Toshiba board approves bankruptcy for Westinghouse, Nikkei says
[WILMINGTON, Delaware] Toshiba Corp's board has approved a Chapter 11 bankruptcy filing in the US for its Westinghouse Electric unit after the Japanese company warned of a possible US$6.2 billion writedown on the nuclear energy business, Nikkei reported.
The Pennsylvania-based company has been grappling with delays at projects in Georgia and South Carolina, which led to the writedown. The US company's technology forms the basis of about half the world's atomic units.

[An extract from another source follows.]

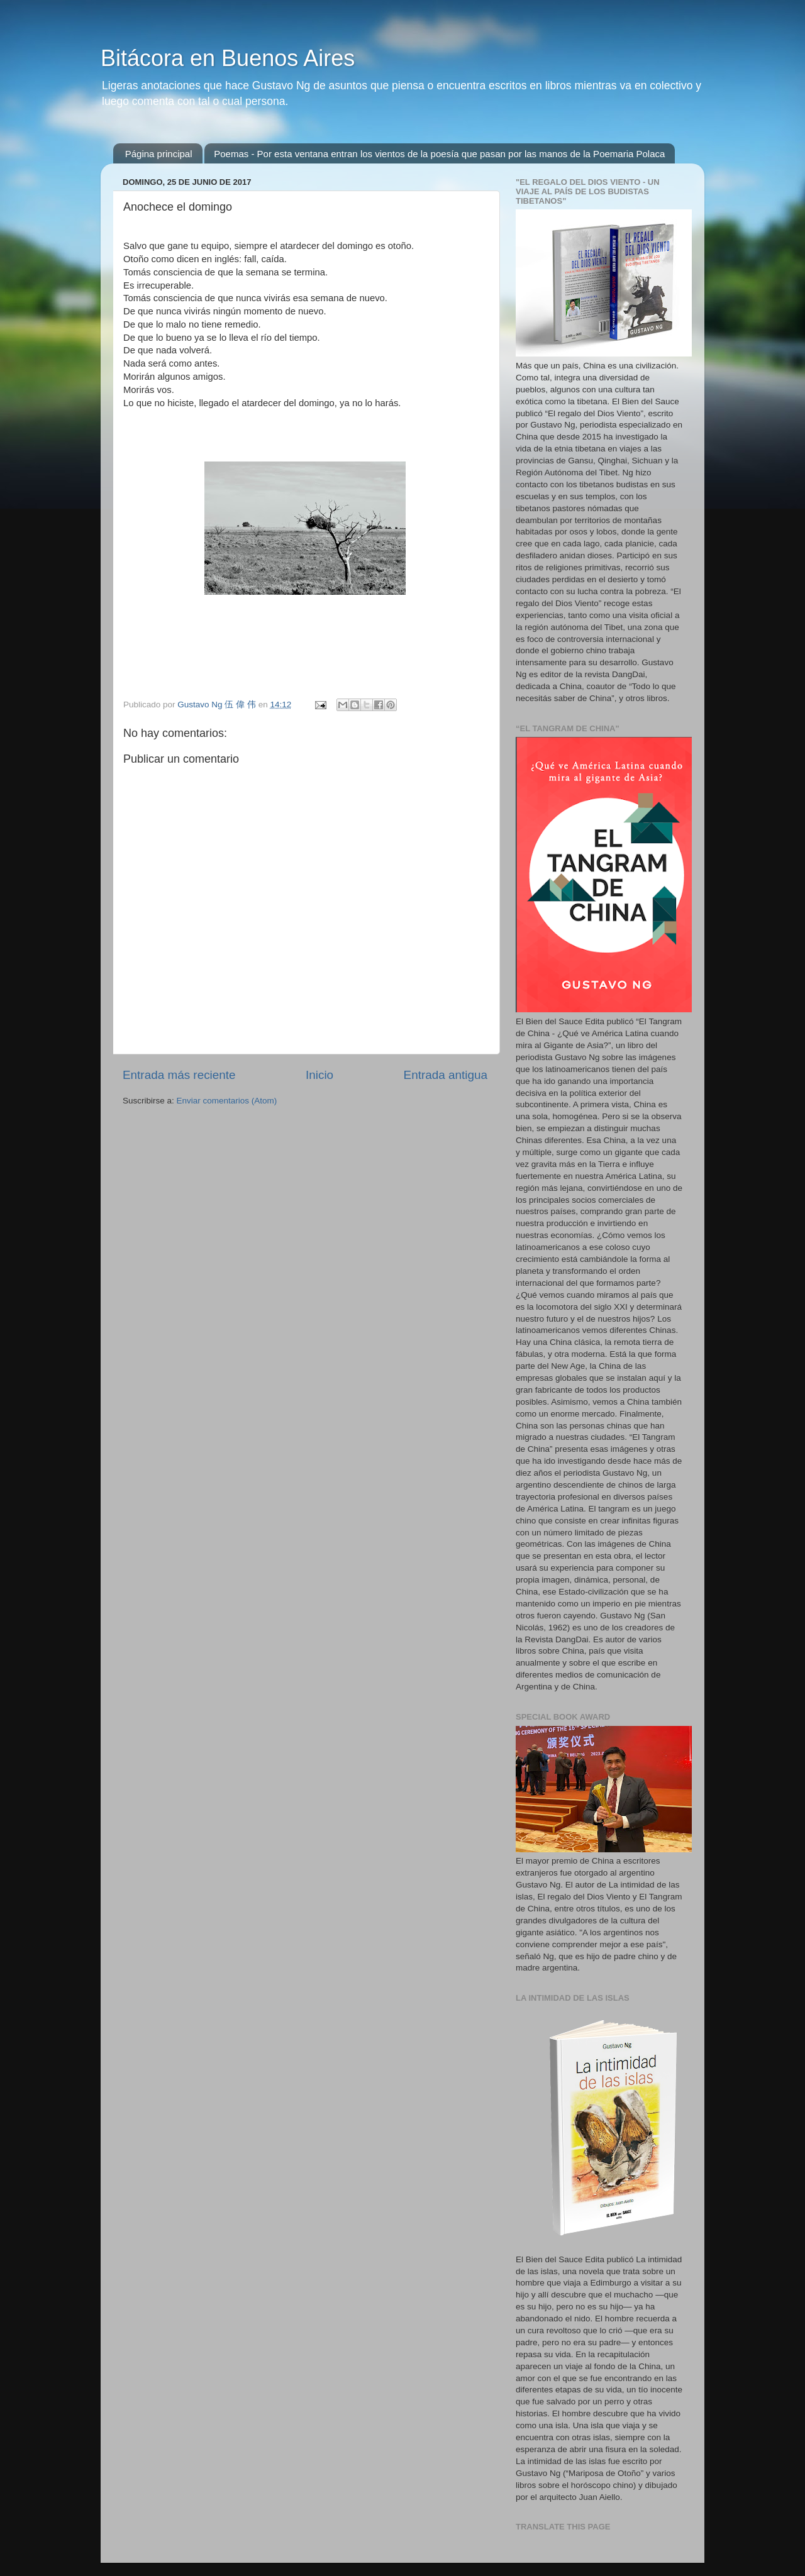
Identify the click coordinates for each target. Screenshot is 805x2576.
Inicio (319, 1074)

Toshiba said in February that it expected to book a 712.5 billion yen (S$8.644 billion) writedown in its nuclear-power business, citing cost overruns at Westinghouse and diminishing prospects for atomic-energy operations.
The Japanese company's bond yields jumped at the end of December after it announced that the potential writedown would exceed the initially anticipated amount of US$87 million. Toshiba received approval to delay reporting third quarter earnings until April 11.
Toshiba's US$5.4 billion purchase of Westinghouse in 2006 may have seemed promising at the time. In 2005, the US government gave nuclear developers a package of tax credits, loan guarantees and cost-overrun backstops.
Westinghouse signed deals in 2008 to build four reactors for Southern Co and Scana Corp, the first US nuclear plants since the 1979 accident at Three Mile Island to be approved for construction by regulators.
But costs for the reactors increased after stricter safety standards were put in place in the wake the 2011 Fukushima nuclear accident in Japan. On top of that, a plunge in natural gas prices has made nuclear generation less attractive.